Exercise brief: Copy the following listing line for line, changing nothing.

Records provided:
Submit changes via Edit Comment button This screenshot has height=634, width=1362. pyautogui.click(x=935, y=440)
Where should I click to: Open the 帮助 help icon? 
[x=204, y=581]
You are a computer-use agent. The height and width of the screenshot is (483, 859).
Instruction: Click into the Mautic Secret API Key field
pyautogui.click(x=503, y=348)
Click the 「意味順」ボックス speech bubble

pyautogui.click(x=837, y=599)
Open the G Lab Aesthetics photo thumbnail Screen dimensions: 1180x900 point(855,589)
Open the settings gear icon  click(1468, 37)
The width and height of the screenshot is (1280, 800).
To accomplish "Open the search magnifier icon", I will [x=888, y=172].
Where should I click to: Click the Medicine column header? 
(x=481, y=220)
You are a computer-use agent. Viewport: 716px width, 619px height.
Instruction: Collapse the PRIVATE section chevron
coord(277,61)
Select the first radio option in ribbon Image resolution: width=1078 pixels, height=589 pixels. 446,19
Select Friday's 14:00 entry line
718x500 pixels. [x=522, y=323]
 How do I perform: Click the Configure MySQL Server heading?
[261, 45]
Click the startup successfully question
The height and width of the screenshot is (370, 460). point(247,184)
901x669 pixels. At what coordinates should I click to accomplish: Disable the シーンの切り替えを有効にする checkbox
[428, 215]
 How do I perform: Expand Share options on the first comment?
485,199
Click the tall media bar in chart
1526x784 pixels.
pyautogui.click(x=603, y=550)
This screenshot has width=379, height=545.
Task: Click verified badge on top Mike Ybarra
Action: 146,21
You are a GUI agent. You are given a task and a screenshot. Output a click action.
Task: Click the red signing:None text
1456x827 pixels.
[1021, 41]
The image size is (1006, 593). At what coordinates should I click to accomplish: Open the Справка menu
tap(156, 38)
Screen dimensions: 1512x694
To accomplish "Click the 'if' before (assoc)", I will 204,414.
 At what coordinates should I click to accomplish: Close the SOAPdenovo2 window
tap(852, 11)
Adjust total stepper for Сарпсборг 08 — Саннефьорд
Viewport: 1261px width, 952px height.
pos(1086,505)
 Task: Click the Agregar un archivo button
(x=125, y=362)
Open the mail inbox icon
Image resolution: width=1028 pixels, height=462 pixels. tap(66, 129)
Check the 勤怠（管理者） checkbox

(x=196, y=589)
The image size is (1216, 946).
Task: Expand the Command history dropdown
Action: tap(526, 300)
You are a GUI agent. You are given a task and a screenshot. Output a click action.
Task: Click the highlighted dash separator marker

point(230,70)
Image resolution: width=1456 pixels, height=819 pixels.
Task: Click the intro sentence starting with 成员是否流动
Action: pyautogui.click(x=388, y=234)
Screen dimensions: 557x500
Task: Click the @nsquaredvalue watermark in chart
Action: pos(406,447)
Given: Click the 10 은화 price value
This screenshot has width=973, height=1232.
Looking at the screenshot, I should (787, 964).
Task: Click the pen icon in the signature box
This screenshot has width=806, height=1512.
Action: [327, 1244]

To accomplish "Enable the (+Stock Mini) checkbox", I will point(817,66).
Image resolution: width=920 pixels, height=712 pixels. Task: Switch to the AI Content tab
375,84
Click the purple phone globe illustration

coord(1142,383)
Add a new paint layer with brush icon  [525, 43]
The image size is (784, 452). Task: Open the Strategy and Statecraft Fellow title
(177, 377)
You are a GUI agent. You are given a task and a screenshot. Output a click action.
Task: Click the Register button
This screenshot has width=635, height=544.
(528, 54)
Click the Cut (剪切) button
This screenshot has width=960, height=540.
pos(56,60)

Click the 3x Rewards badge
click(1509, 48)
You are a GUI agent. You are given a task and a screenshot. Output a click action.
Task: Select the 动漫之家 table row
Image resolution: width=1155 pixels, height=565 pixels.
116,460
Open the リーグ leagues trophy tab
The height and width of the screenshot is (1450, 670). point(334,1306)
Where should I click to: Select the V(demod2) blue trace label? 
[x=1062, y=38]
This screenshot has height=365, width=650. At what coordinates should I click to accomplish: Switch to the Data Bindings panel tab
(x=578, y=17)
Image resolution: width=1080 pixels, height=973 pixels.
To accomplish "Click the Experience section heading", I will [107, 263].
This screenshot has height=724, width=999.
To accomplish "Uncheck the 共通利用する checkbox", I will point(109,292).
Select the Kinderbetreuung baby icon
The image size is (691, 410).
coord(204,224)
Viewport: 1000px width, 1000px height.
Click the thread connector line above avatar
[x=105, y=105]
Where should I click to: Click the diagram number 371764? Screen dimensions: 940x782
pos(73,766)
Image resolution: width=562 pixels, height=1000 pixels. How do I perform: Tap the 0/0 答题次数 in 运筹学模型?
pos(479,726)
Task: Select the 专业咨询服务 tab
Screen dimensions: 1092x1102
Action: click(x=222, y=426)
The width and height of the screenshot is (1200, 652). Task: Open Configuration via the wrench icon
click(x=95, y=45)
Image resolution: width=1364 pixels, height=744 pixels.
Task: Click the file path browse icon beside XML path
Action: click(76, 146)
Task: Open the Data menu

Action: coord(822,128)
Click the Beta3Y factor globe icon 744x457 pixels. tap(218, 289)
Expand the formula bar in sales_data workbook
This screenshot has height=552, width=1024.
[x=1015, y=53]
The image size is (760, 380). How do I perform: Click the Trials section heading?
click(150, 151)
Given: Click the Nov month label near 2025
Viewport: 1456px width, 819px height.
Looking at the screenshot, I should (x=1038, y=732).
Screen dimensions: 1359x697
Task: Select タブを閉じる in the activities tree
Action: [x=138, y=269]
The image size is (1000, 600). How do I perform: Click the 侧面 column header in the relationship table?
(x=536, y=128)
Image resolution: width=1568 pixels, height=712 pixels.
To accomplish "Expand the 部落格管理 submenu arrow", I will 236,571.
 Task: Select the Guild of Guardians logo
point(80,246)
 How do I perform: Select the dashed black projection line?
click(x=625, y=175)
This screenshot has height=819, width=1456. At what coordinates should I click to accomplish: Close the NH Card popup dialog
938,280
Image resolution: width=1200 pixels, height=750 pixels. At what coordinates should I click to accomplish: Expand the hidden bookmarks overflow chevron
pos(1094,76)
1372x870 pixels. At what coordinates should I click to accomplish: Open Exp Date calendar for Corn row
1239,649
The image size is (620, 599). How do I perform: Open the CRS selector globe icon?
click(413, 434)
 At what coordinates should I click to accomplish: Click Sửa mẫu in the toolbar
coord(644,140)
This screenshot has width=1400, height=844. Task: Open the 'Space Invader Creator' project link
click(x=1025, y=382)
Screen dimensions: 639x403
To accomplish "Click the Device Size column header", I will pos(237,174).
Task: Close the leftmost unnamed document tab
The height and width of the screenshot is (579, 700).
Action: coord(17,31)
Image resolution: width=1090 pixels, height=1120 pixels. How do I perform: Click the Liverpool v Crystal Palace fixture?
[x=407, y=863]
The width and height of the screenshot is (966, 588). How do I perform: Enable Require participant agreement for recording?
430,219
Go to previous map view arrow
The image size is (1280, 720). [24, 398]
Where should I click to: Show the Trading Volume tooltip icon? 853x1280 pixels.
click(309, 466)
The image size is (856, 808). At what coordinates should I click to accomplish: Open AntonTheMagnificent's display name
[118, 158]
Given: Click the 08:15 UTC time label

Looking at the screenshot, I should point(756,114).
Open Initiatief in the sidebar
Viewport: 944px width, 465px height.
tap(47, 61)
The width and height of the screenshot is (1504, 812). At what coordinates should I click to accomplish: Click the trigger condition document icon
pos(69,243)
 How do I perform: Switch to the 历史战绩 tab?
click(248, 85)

Exercise answer:
Submit changes via Edit Comment button This screenshot has height=634, width=1362. pyautogui.click(x=935, y=440)
Where should I click to: Open the 帮助 help icon? 
[x=204, y=581]
You are a computer-use agent. The height and width of the screenshot is (483, 859).
Instruction: Click into the Mautic Secret API Key field
pyautogui.click(x=503, y=348)
Click the 「意味順」ボックス speech bubble

pyautogui.click(x=837, y=599)
Open the G Lab Aesthetics photo thumbnail Screen dimensions: 1180x900 point(855,589)
Open the settings gear icon  click(1468, 37)
The width and height of the screenshot is (1280, 800).
To accomplish "Open the search magnifier icon", I will [x=888, y=172].
Where should I click to: Click the Medicine column header? 
(x=481, y=220)
You are a computer-use agent. Viewport: 716px width, 619px height.
Instruction: Collapse the PRIVATE section chevron
coord(277,61)
Select the first radio option in ribbon Image resolution: width=1078 pixels, height=589 pixels. 446,19
Select Friday's 14:00 entry line
718x500 pixels. [x=522, y=323]
 How do I perform: Click the Configure MySQL Server heading?
[261, 45]
Click the startup successfully question
The height and width of the screenshot is (370, 460). point(247,184)
901x669 pixels. At what coordinates should I click to accomplish: Disable the シーンの切り替えを有効にする checkbox
[428, 215]
 How do I perform: Expand Share options on the first comment?
485,199
Click the tall media bar in chart
1526x784 pixels.
pyautogui.click(x=603, y=550)
This screenshot has width=379, height=545.
Task: Click verified badge on top Mike Ybarra
Action: 146,21
You are a GUI agent. You are given a task and a screenshot. Output a click action.
Task: Click the red signing:None text
1456x827 pixels.
[1021, 41]
The image size is (1006, 593). At what coordinates should I click to accomplish: Open the Справка menu
tap(156, 38)
Screen dimensions: 1512x694
To accomplish "Click the 'if' before (assoc)", I will 204,414.
 At what coordinates should I click to accomplish: Close the SOAPdenovo2 window
tap(852, 11)
Adjust total stepper for Сарпсборг 08 — Саннефьорд
Viewport: 1261px width, 952px height.
pos(1086,505)
 Task: Click the Agregar un archivo button
(x=125, y=362)
Open the mail inbox icon
Image resolution: width=1028 pixels, height=462 pixels. tap(66, 129)
Check the 勤怠（管理者） checkbox

(x=196, y=589)
The image size is (1216, 946).
Task: Expand the Command history dropdown
Action: tap(526, 300)
You are a GUI agent. You are given a task and a screenshot. Output a click action.
Task: Click the highlighted dash separator marker

point(230,70)
Image resolution: width=1456 pixels, height=819 pixels.
Task: Click the intro sentence starting with 成员是否流动
Action: pyautogui.click(x=388, y=234)
Screen dimensions: 557x500
Task: Click the @nsquaredvalue watermark in chart
Action: pos(406,447)
Given: Click the 10 은화 price value
This screenshot has width=973, height=1232.
Looking at the screenshot, I should (787, 964).
Task: Click the pen icon in the signature box
This screenshot has width=806, height=1512.
Action: [327, 1244]

To accomplish "Enable the (+Stock Mini) checkbox", I will point(817,66).
Image resolution: width=920 pixels, height=712 pixels. Task: Switch to the AI Content tab
375,84
Click the purple phone globe illustration

coord(1142,383)
Add a new paint layer with brush icon  [525, 43]
The image size is (784, 452). Task: Open the Strategy and Statecraft Fellow title
(177, 377)
You are a GUI agent. You are given a task and a screenshot. Output a click action.
Task: Click the Register button
This screenshot has width=635, height=544.
(528, 54)
Click the Cut (剪切) button
This screenshot has width=960, height=540.
pos(56,60)

Click the 3x Rewards badge
click(1509, 48)
You are a GUI agent. You are given a task and a screenshot. Output a click action.
Task: Select the 动漫之家 table row
Image resolution: width=1155 pixels, height=565 pixels.
116,460
Open the リーグ leagues trophy tab
The height and width of the screenshot is (1450, 670). point(334,1306)
Where should I click to: Select the V(demod2) blue trace label? 
[x=1062, y=38]
This screenshot has height=365, width=650. At what coordinates should I click to accomplish: Switch to the Data Bindings panel tab
(x=578, y=17)
Image resolution: width=1080 pixels, height=973 pixels.
To accomplish "Click the Experience section heading", I will [107, 263].
This screenshot has height=724, width=999.
To accomplish "Uncheck the 共通利用する checkbox", I will point(109,292).
Select the Kinderbetreuung baby icon
The image size is (691, 410).
coord(204,224)
Viewport: 1000px width, 1000px height.
Click the thread connector line above avatar
[x=105, y=105]
Where should I click to: Click the diagram number 371764? Screen dimensions: 940x782
pos(73,766)
Image resolution: width=562 pixels, height=1000 pixels. How do I perform: Tap the 0/0 答题次数 in 运筹学模型?
pos(479,726)
Task: Select the 专业咨询服务 tab
Screen dimensions: 1092x1102
Action: click(x=222, y=426)
The width and height of the screenshot is (1200, 652). Task: Open Configuration via the wrench icon
click(x=95, y=45)
Image resolution: width=1364 pixels, height=744 pixels.
Task: Click the file path browse icon beside XML path
Action: click(76, 146)
Task: Open the Data menu

Action: coord(822,128)
Click the Beta3Y factor globe icon 744x457 pixels. tap(218, 289)
Expand the formula bar in sales_data workbook
This screenshot has height=552, width=1024.
[x=1015, y=53]
The image size is (760, 380). How do I perform: Click the Trials section heading?
click(150, 151)
Given: Click the Nov month label near 2025
Viewport: 1456px width, 819px height.
Looking at the screenshot, I should (x=1038, y=732).
Screen dimensions: 1359x697
Task: Select タブを閉じる in the activities tree
Action: [x=138, y=269]
The image size is (1000, 600). How do I perform: Click the 侧面 column header in the relationship table?
(x=536, y=128)
Image resolution: width=1568 pixels, height=712 pixels.
To accomplish "Expand the 部落格管理 submenu arrow", I will 236,571.
 Task: Select the Guild of Guardians logo
point(80,246)
 How do I perform: Select the dashed black projection line?
click(x=625, y=175)
This screenshot has height=819, width=1456. At what coordinates should I click to accomplish: Close the NH Card popup dialog
938,280
Image resolution: width=1200 pixels, height=750 pixels. At what coordinates should I click to accomplish: Expand the hidden bookmarks overflow chevron
pos(1094,76)
1372x870 pixels. At what coordinates should I click to accomplish: Open Exp Date calendar for Corn row
1239,649
The image size is (620, 599). How do I perform: Open the CRS selector globe icon?
click(413, 434)
 At what coordinates should I click to accomplish: Click Sửa mẫu in the toolbar
coord(644,140)
This screenshot has width=1400, height=844. Task: Open the 'Space Invader Creator' project link
click(x=1025, y=382)
Screen dimensions: 639x403
To accomplish "Click the Device Size column header", I will pos(237,174).
Task: Close the leftmost unnamed document tab
The height and width of the screenshot is (579, 700).
Action: coord(17,31)
Image resolution: width=1090 pixels, height=1120 pixels. How do I perform: Click the Liverpool v Crystal Palace fixture?
[x=407, y=863]
The width and height of the screenshot is (966, 588). How do I perform: Enable Require participant agreement for recording?
430,219
Go to previous map view arrow
The image size is (1280, 720). [24, 398]
Where should I click to: Show the Trading Volume tooltip icon? 853x1280 pixels.
click(309, 466)
The image size is (856, 808). At what coordinates should I click to accomplish: Open AntonTheMagnificent's display name
[118, 158]
Given: Click the 08:15 UTC time label

Looking at the screenshot, I should point(756,114).
Open Initiatief in the sidebar
Viewport: 944px width, 465px height.
tap(47, 61)
The width and height of the screenshot is (1504, 812). At what coordinates should I click to accomplish: Click the trigger condition document icon
pos(69,243)
 How do I perform: Switch to the 历史战绩 tab?
click(248, 85)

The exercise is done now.